* _WORK TO COMPLETE_
Nothing in the records may be left out or reworded; return them exactly.

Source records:
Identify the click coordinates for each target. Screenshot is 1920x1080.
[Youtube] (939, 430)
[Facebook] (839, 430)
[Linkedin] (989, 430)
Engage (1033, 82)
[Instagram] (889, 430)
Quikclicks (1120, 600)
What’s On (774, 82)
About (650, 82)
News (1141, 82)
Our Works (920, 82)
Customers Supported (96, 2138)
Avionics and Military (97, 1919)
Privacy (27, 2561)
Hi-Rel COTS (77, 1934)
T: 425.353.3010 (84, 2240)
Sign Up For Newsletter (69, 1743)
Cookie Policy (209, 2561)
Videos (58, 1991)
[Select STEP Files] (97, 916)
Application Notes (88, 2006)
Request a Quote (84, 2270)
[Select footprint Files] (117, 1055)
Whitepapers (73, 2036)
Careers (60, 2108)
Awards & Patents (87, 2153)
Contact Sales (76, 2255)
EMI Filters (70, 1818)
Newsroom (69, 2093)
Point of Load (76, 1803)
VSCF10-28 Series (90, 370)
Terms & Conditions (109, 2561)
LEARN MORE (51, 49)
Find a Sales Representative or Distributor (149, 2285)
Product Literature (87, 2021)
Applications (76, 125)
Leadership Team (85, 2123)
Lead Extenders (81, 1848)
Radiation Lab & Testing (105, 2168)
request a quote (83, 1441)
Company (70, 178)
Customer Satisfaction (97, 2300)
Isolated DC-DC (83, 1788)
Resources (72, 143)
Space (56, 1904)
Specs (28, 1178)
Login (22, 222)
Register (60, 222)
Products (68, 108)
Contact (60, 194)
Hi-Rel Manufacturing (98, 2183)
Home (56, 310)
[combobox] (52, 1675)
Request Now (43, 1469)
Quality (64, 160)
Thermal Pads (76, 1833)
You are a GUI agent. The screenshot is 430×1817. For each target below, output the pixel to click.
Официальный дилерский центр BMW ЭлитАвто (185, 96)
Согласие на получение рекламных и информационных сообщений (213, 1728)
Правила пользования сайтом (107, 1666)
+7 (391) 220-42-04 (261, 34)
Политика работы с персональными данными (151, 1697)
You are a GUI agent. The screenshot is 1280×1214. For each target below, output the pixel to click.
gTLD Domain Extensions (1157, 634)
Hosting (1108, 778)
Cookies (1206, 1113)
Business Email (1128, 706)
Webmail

* _SOLVED PROBLEM_
Identify the click coordinates for each target. Screenshot is 1920x1080.
[Youtube] (939, 430)
[Facebook] (839, 430)
[Linkedin] (989, 430)
Engage (1033, 82)
[Instagram] (889, 430)
Quikclicks (1120, 600)
What’s On (774, 82)
About (650, 82)
News (1141, 82)
Our Works (920, 82)
Customers Supported (96, 2138)
Avionics and Military (97, 1919)
Privacy (27, 2561)
Hi-Rel COTS (77, 1934)
T: 425.353.3010 (84, 2240)
Sign Up For Newsletter (69, 1743)
Cookie Policy (209, 2561)
Videos (58, 1991)
[Select STEP Files] (97, 916)
Application Notes (88, 2006)
Request a Quote (84, 2270)
[Select footprint Files] (117, 1055)
Whitepapers (73, 2036)
Careers (60, 2108)
Awards & Patents (87, 2153)
Contact Sales (76, 2255)
EMI Filters (70, 1818)
Newsroom (69, 2093)
Point of Load (76, 1803)
VSCF10-28 Series (90, 370)
Terms & Conditions (109, 2561)
LEARN MORE (51, 49)
Find a Sales Representative or Distributor (149, 2285)
Product Literature (87, 2021)
Applications (76, 125)
Leadership Team (85, 2123)
Lead Extenders (81, 1848)
Radiation Lab & Testing (105, 2168)
request a quote (83, 1441)
Company (70, 178)
Customer Satisfaction (97, 2300)
Isolated DC-DC (83, 1788)
Resources (72, 143)
Space (56, 1904)
Specs (28, 1178)
Login (22, 222)
Register (60, 222)
Products (68, 108)
Contact (60, 194)
Hi-Rel Manufacturing (98, 2183)
Home (56, 310)
[combobox] (52, 1675)
Request Now (43, 1469)
Quality (64, 160)
Thermal Pads (76, 1833)
You are a GUI agent. The screenshot is 430×1817. For each target below, output the pixel to click.
Официальный дилерский центр BMW ЭлитАвто (185, 96)
Согласие на получение рекламных и информационных сообщений (213, 1728)
Правила пользования сайтом (107, 1666)
+7 (391) 220-42-04 (261, 34)
Политика работы с персональными данными (151, 1697)
You are a GUI agent. The screenshot is 1280×1214. For each target below, output the pixel to click.
gTLD Domain Extensions (1157, 634)
Hosting (1108, 778)
Cookies (1206, 1113)
Business Email (1128, 706)
Webmail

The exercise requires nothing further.